No se trata, como argüirán algunos, de que la CNDH, o cualquier otra agencia protectora de las garantías individuales, libere o proteja delincuentes; sino de la garantía que el Estado debe ofrecer a sus gobernados de que jamás se aplicará la justicia de manera injusta, de que la acción policial tiene límites y que el respeto y la protección de la vida son funciones primordiales de cualquier gobierno. Las ideas revisionistas sobre los excesos de la protección de los derechos humanos frente a las autoridades que hacen cumplir la ley resultan absurdas en un contexto en que los policías van armados y usan esas armas contra quienes carecen de ellas y no representan riesgo alguno para la vida de los agentes del orden. En términos elementales, se trata de proteger a los débiles, por un lado, y de garantizar procesos justos incluso a quienes pudieran ser encontrados culpables de los peores delitos.
Bien hace la administración de Cuauhtémoc Blanco en atender la recomendación de la CNDH sobre el caso, y también hará bien si admite las que pudieran emitirse contra cualquier autoridad estatal que vulnerara las garantías individuales de cualquier persona. El reconocimiento de que el Estado es mucho más fuerte que los individuos es premisa básica para procurar el respeto a los derechos individuales frente a lo abrumadora que puede ser la acción de los aparatos del gobierno. Resalta la velocidad con que el gobierno estatal asumió la responsabilidad institucional en los hechos, y la celeridad con que se comienza a atender la recomendación.
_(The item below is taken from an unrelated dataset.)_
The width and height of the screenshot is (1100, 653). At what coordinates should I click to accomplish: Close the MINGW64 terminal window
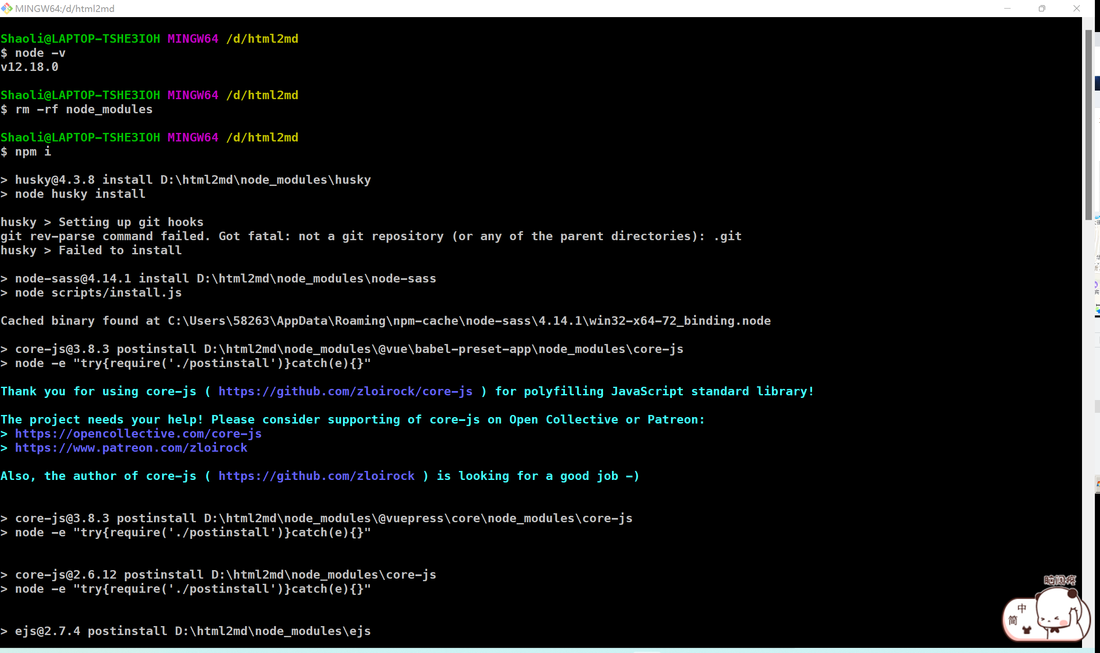(x=1077, y=8)
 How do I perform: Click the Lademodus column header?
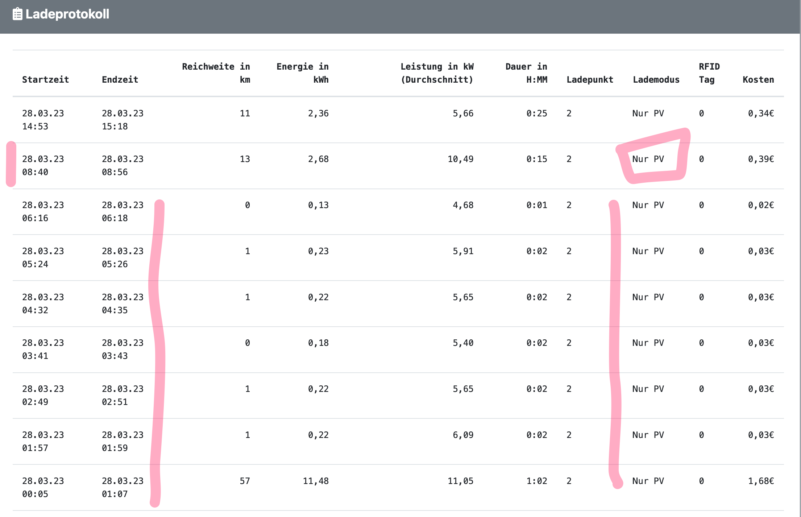[x=656, y=80]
Habrá quienes pregunten si sería igual en caso de que detrás del operativo no asomara alguna responsabilidad del ex comisionado Alberto Capella, adversario y crítico acérrimo de Blanco Bravo; pero aquí no se trata de vindicaciones personales sino de establecer un precedente de respeto a los derechos humanos en une época especialmente difícil por el miedo y odio que generan los grupos delictivos.
Justo ahora es cuando la labor de las comisiones de derechos humanos, y de los especialistas en la materia se vuelve vital en tanto una parte de la población, alterada con razón por la inseguridad, podría pretender justificar violaciones a las garantías individuales en aras de mantener la seguridad, lo que generaría una sensación de tranquilidad ficticia, porque la verdadera paz no puede concebirse en medio de violaciones a la vida y dignidad humanas.